Hopefully it is just early hiccups: I am not sure how long it takes to declare that a NBs membership of an SC has lapsed. (The BRM membership is JTC1 membership not SC34 membership. I suspect that some NBs might find SC34's emphasis on how to allow more people to make more and better custom schemas for their individual requirements might be a little boring if not puzzling compared to the fixed schema world of the pre-fab OASIS and Ecma fast-track specs.)
OASIS might not be preferred now, Kurt. As I mentioned on your other blog, the first to file patent changes mean we have to look very hard at the organizations that sponsor this work and prefer those that have participation agreements which close the conversations to non-members. ISO will also have to rethink this. It works quite well with the Web3DC and the W3C. I haven't looked at OASIS rules in some time, so I don't know if that comes up to the requirements.
There is no triumph in all of this for open source. Open source is now being used like a brand. Any act against a company dealing open source is being described as an 'attack on open source'. Note Sun's public response to the latest round of patent lawsuits. The big companies hiding behind that apron will go to the well once too often (to mix metaphors). The open source model as a business model that will come into question.

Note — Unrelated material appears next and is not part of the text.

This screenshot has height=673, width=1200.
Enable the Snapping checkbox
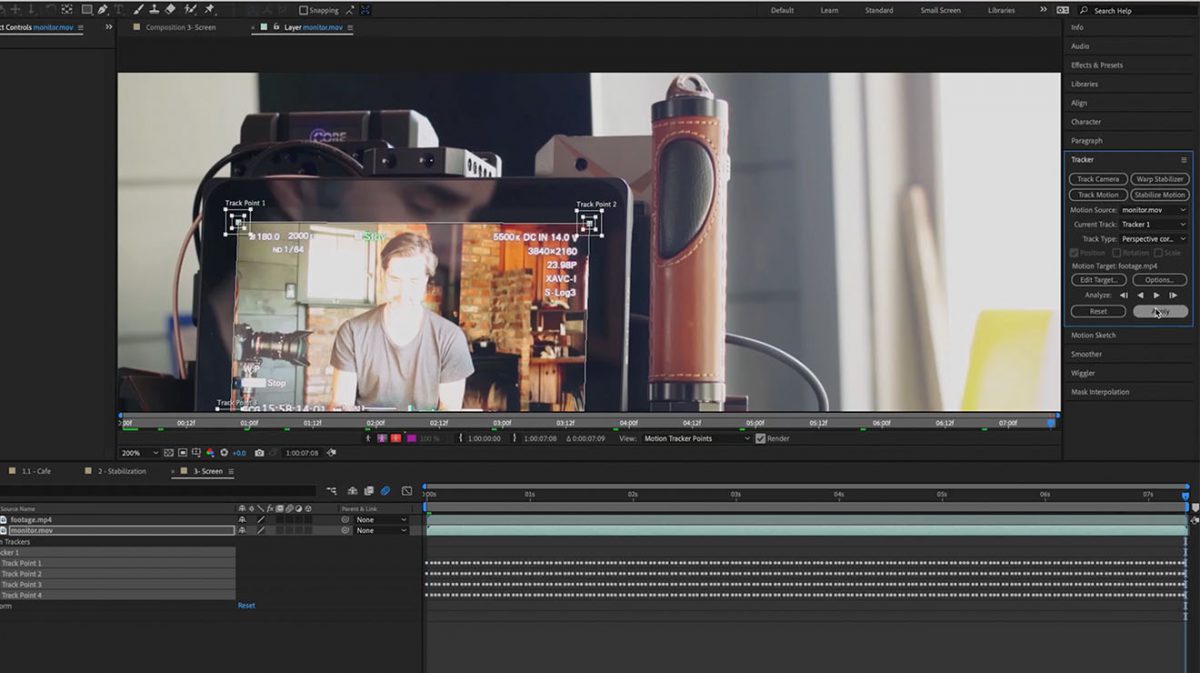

Some semblance of technical rationality may reemerge where project tools are picked for performance in the domain of application. For example, Linux with Open Layers really rocks. ODF is feature-deficient. MS Visual Studio for all its quirks is still the best rapid application development tool in combination with SQL Server. SQL Server standing alone has some peculiar quirks.
And that is the right way to go about picking tools, IMO.